On Hacking - amjd
http://stallman.org/articles/on-hacking.html

======
vezzy-fnord
It's time that the term "hacker" is considered harmful (yes, I know). "Hacker"
and related words with the morpheme "hack" have acquired so many definitions
throughout the ages, much of which is the fault of mass media and public
ignorance, that plenty of these definitions refer to contradictory concepts,
making the word meaningless (or at least to be used with caution).

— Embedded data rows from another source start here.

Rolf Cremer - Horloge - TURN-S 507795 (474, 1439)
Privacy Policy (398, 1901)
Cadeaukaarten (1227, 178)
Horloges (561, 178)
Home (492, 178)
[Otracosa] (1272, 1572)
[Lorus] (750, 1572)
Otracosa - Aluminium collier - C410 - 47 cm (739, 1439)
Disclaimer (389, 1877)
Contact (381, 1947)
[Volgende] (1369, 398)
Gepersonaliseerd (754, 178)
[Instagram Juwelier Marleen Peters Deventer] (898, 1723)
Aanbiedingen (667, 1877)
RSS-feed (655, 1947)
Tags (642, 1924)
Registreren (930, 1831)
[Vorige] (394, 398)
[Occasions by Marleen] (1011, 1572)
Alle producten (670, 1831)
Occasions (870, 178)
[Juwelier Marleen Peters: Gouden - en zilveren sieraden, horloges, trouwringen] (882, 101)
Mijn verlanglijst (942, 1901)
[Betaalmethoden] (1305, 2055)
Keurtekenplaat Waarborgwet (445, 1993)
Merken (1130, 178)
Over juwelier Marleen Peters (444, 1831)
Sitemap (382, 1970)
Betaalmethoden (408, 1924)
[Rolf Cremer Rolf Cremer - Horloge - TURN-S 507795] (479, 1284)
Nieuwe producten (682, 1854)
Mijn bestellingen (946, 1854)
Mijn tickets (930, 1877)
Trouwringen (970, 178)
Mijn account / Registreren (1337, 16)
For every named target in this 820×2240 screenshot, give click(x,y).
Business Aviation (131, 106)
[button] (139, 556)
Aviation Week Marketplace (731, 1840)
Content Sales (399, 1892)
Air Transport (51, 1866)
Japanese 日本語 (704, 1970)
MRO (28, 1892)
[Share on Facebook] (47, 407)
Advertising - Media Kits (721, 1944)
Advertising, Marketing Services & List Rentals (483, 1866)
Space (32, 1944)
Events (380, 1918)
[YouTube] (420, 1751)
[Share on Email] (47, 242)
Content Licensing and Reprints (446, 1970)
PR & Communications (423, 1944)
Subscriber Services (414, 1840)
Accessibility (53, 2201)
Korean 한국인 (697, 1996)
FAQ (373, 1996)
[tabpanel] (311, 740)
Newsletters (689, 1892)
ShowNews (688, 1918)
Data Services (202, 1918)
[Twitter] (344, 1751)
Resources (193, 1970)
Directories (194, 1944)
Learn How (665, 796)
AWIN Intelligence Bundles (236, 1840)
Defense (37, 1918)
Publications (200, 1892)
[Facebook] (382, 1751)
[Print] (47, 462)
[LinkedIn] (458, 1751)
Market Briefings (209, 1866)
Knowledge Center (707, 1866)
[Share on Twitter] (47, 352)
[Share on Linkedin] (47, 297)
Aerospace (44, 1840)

A hacker can be a security hacker or breacher who discoveries and exploits
vulnerabilities in systems, usually computers (the mainstream definition). A
hacker can be a programmer with a mindset that is supportive of freedom of
information, free culture and is constantly looking to refine himself and
apply creative solutions to his problems. A hacker can be a guy who hacks off
limbs. A hacker can be a creative and playful guy with a knack for finding
unorthodox solutions. A hacker can be someone who tinkers with practically
anything, including stuff that is unrelated to computers.

In addition, a "hack" can mean: an unskilled or untalented person, a
charlatan; an inelegant but efficient solution to a problem; an inelegant and
inefficient solution to a problem (more accurately a kludge); an elegant and
efficient solution to a problem that is unconventional; a particular security
breach or exploit; a general subversion of authority or some type of system
("reality hacking" or more accurately culture jamming), a video game cheat and
so on.

In conclusion, unless someone reclaims the word, it is good to define it
specifically beforehand or avoid it altogether. Personally, I'm fine with both
hackers as in information security and hackers as in tinkering (a la Hack a
Day and so forth).